ASSIGNMENT: Provide the data again in its entirety, exactly as given.

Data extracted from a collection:
--------------------------------

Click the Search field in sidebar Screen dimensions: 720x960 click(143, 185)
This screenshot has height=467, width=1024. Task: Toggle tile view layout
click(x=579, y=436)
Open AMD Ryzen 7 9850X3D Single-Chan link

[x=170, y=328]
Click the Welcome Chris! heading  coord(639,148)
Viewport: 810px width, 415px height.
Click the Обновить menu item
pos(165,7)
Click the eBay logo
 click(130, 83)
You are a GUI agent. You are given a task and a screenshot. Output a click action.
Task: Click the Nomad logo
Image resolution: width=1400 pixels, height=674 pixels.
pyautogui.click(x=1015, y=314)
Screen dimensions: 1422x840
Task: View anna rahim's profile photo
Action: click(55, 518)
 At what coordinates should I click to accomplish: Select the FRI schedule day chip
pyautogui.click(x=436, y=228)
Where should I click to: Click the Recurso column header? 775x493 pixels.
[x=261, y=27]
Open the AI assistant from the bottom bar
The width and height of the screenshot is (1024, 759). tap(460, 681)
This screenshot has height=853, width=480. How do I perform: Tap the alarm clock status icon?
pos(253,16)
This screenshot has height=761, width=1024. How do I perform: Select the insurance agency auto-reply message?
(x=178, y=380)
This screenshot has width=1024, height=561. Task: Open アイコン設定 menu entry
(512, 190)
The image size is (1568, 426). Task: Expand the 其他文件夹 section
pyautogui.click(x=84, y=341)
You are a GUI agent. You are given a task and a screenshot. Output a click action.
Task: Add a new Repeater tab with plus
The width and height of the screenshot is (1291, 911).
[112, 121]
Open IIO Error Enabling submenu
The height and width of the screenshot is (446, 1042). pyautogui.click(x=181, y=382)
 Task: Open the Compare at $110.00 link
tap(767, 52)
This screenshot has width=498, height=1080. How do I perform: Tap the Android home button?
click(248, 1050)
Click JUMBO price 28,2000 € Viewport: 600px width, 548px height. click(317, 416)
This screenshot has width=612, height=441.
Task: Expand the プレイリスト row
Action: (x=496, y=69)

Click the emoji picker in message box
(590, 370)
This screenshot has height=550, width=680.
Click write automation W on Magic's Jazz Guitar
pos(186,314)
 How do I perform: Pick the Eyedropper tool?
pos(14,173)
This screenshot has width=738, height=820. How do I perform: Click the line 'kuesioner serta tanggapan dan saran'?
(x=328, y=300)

--------------------------------

TASK OUTPUT:
Click the Search field in sidebar Screen dimensions: 720x960 click(143, 185)
This screenshot has height=467, width=1024. Task: Toggle tile view layout
click(x=579, y=436)
Open AMD Ryzen 7 9850X3D Single-Chan link

[x=170, y=328]
Click the Welcome Chris! heading  coord(639,148)
Viewport: 810px width, 415px height.
Click the Обновить menu item
pos(165,7)
Click the eBay logo
 click(130, 83)
You are a GUI agent. You are given a task and a screenshot. Output a click action.
Task: Click the Nomad logo
Image resolution: width=1400 pixels, height=674 pixels.
pyautogui.click(x=1015, y=314)
Screen dimensions: 1422x840
Task: View anna rahim's profile photo
Action: click(55, 518)
 At what coordinates should I click to accomplish: Select the FRI schedule day chip
pyautogui.click(x=436, y=228)
Where should I click to: Click the Recurso column header? 775x493 pixels.
[x=261, y=27]
Open the AI assistant from the bottom bar
The width and height of the screenshot is (1024, 759). tap(460, 681)
This screenshot has height=853, width=480. How do I perform: Tap the alarm clock status icon?
pos(253,16)
This screenshot has height=761, width=1024. How do I perform: Select the insurance agency auto-reply message?
(x=178, y=380)
This screenshot has width=1024, height=561. Task: Open アイコン設定 menu entry
(512, 190)
The image size is (1568, 426). Task: Expand the 其他文件夹 section
pyautogui.click(x=84, y=341)
You are a GUI agent. You are given a task and a screenshot. Output a click action.
Task: Add a new Repeater tab with plus
The width and height of the screenshot is (1291, 911).
[112, 121]
Open IIO Error Enabling submenu
The height and width of the screenshot is (446, 1042). pyautogui.click(x=181, y=382)
 Task: Open the Compare at $110.00 link
tap(767, 52)
This screenshot has width=498, height=1080. How do I perform: Tap the Android home button?
click(248, 1050)
Click JUMBO price 28,2000 € Viewport: 600px width, 548px height. click(317, 416)
This screenshot has width=612, height=441.
Task: Expand the プレイリスト row
Action: (x=496, y=69)

Click the emoji picker in message box
(590, 370)
This screenshot has height=550, width=680.
Click write automation W on Magic's Jazz Guitar
pos(186,314)
 How do I perform: Pick the Eyedropper tool?
pos(14,173)
This screenshot has width=738, height=820. How do I perform: Click the line 'kuesioner serta tanggapan dan saran'?
(x=328, y=300)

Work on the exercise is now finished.